* [Text zur Analyse]
══════
Im Buch „Wir Strebermigranten“ erzählt die Autorin Emilia Smechowski die Geschichte der Flucht ihrer polnischen Eltern im Jahr 1988, die sie selbst als Fünfjährige miterlebt hat. Die 1980er-Jahre waren eine Zeit des Aufbruchs in Polen mit dem Bestreben die Wirtschaftslage zu stabilisieren und sich von der Politik des Ostblocks zu lösen. Emilias Eltern fühlten sich unfrei, ausreisen durfte man nur mit Reisepass, der dem Vater verwehrt wurde. Heute fühlt sich die Autorin von den Flüchtenden aus Syrien, dem Sudan oder Irak in besonderer Weise berührt. Auch sie ist eine Geflüchtete und dennoch sind die Umstände gänzlich andere

In ihrer Geschichte beschäftigt sie sich vor allem damit, wieso heute die Flüchtlinge so starke Emotionen im Aufnahmeland hervorrufen und warum es so schwierig ist, die Angekommenen zu integrieren. Denn vor allem in den 1980ern ist etwa eine Million Polen nach Deutschland eingewandert, die aber seltsamerweise wenig aufgefallen ist. Das lag zum einen daran, dass viele von ihnen aufgrund der Vergangenheit mindestens eines Familienmitglieds das Anrecht hatten, als Deutsche zu gelten, so wie es auch bei der Familie von Emilia Smechowski der Fall war. Andererseits bemühten sich die eingereisten Polen um Assimilation mit ihrer Umgebung. Auch die Eltern der Autorin waren darum bemüht, von Beginn an wie Deutsche zu leben, also nicht nur die Sprache zu lernen sondern sich auch mit der Kultur der Deutschen auseinanderzusetzen.
══════
* [Auftrag 1] Zählen Sie alle Länder auf, die im Text zur Analyse genannt werden.
* [Auftrag 2]
Beantworten Sie anhand des Textes zur Analyse:
(a) In welchem Jahr flohen die Eltern der Autorin?
(b) Wie alt war die Autorin bei der Flucht?
(c) Wie viele Polen wanderten vor allem in den 1980ern nach Deutschland ein?
* [Auftrag 3] Schreiben Sie aus dem Text zur Analyse alles von „In ihrer Geschichte“ bis hinunter zu „der Deutschen auseinanderzusetzen.“ ab.
Die Einträge haben mit dem Text zur Analyse nichts zu tun.

* [Datenauszug]
══════
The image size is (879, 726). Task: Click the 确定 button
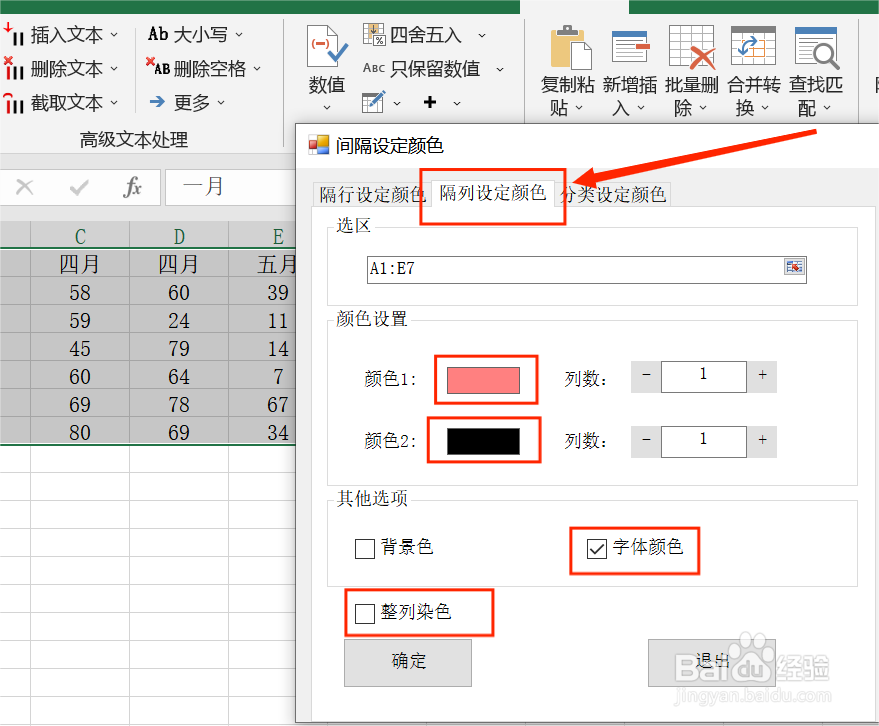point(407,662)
══════
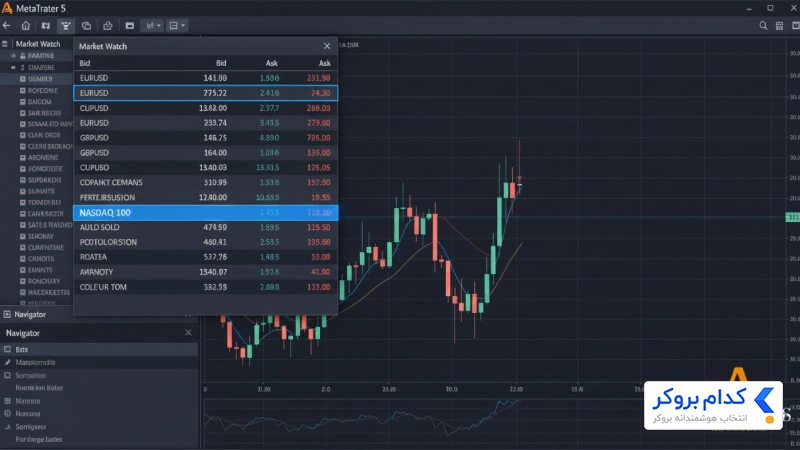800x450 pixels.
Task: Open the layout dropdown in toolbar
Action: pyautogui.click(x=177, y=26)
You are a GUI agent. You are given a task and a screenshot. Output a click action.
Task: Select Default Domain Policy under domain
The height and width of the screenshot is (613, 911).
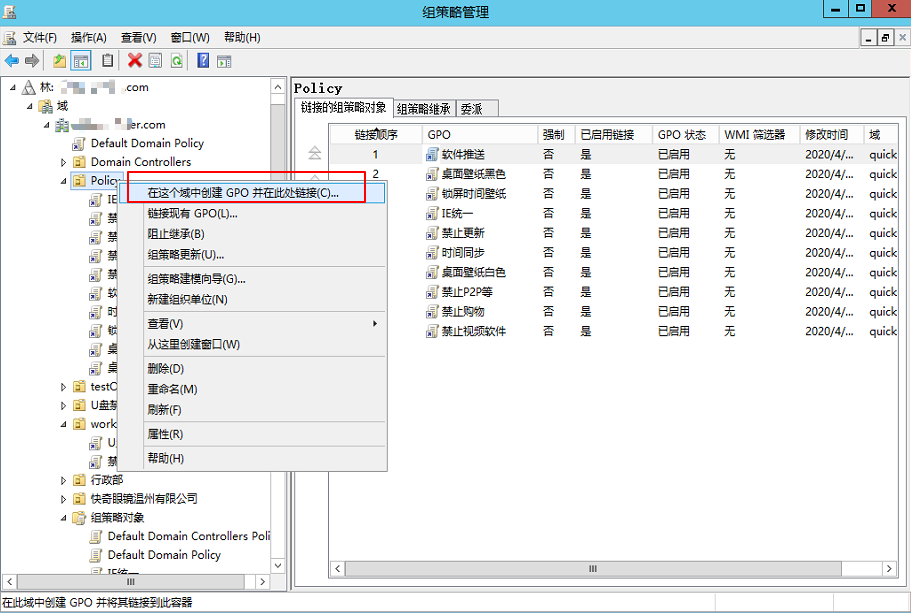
══════
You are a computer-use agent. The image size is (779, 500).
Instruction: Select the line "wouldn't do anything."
══════
* [Übungsergebnis 1] Polen, Syrien, Sudan, Irak, Deutschland

* [Übungsergebnis 2]
(a) 1988
(b) Fünf Jahre
(c) Etwa eine Million

* [Übungsergebnis 3]
In ihrer Geschichte beschäftigt sie sich vor allem damit, wieso heute die Flüchtlinge so starke Emotionen im Aufnahmeland hervorrufen und warum es so schwierig ist, die Angekommenen zu integrieren. Denn vor allem in den 1980ern ist etwa eine Million Polen nach Deutschland eingewandert, die aber seltsamerweise wenig aufgefallen ist. Das lag zum einen daran, dass viele von ihnen aufgrund der Vergangenheit mindestens eines Familienmitglieds das Anrecht hatten, als Deutsche zu gelten, so wie es auch bei der Familie von Emilia Smechowski der Fall war. Andererseits bemühten sich die eingereisten Polen um Assimilation mit ihrer Umgebung. Auch die Eltern der Autorin waren darum bemüht, von Beginn an wie Deutsche zu leben, also nicht nur die Sprache zu lernen sondern sich auch mit der Kultur der Deutschen auseinanderzusetzen.